The only difference is I've covered the cross-sectioned holes with gaffa tape, neatly but it's still just tape. I don't have a digicam though so it'll take ages (if ever) for me to post a pic.

Zahos,

Thanks for that, sounds like a plan, now all I need is something that resembles dexterous hand-eye co-ordination. :spank:

If you had seen the mess I made hacking that section out you wouldn't be advising me to touch a heat gun, you'd also understand why I hid it beneath all that tape. :uh-huh:

I did the same thing, but i took the bumper and the cut-offs to a "plastic welder" to cover/seal the holes. It came perfect!:) The only way to tell it has been repaired is by taking the bumper off and looking at it from the other side. :uh-huh:

This is the clearest shot i have so far:

ahh I see, the M-spec goes lower, has bigger vents at the bottom where as the stocky (like mine and rob77's avatar) just has a fairly narrow gap running along the bottom...and the sides on the stock bar curl under more, more rounded look.

The newly enlarged hole in the stock bar isnt going to be a nice square shape is it? atleast not without a more significant amount of work. Still, just to get those holes trimmed and capped would help the looks alot i think.

there is a plastic welder in malaga who is very friendly, now i cant remember the name but maybe someone who drives on malaga drive has seen it, off reid highway onto malaga drive about 1km up on the left, anyways he was very good for when i needed stuff plastic welded.

Jon,

it may have passed compliance under the old SEVS law, but may not be the same case under the new one. It's far more strict than the old one and harder for backyard compliancer to do something a bit dodgy.

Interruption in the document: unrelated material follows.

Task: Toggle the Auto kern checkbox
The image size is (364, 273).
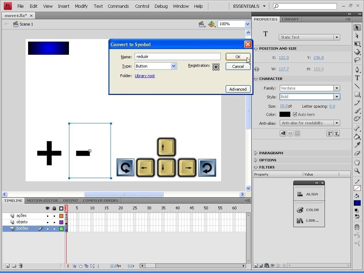Action: coord(295,114)
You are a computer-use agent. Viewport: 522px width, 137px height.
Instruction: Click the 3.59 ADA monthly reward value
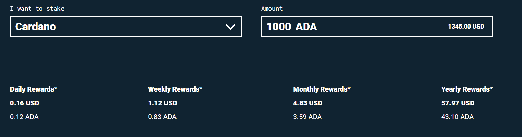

Originally posted by zanda

So you guys are all basically content to cut out the front intrusion bar?

q: if you get yellowed, how do you put that back?

That's why i sealed off the cuts, to look as though it is meant to be like that. Firstly a cop may not jerry to the modification and i probably get done for some other BS, secondly the road worthy tester wouldn't know about it. The mesh inside the square also acts as a support, so the bumper is not flimsy.

The plastic welder charge me about $160, that also included priming and sanding the middle section ready for painting. Unfortunately, while sanding back the rest of the bumper we found some impurities in the paint work. So the bumper had to be sanded right back and then high filled and primed to produce a decent job. The paint was matched very well, as could be seen by the mirrors (they were done at the same time), but the bumper did not come out perfect due to the undercoat. More layers might have solved this, but the car had to be ready for Summer Nats 16.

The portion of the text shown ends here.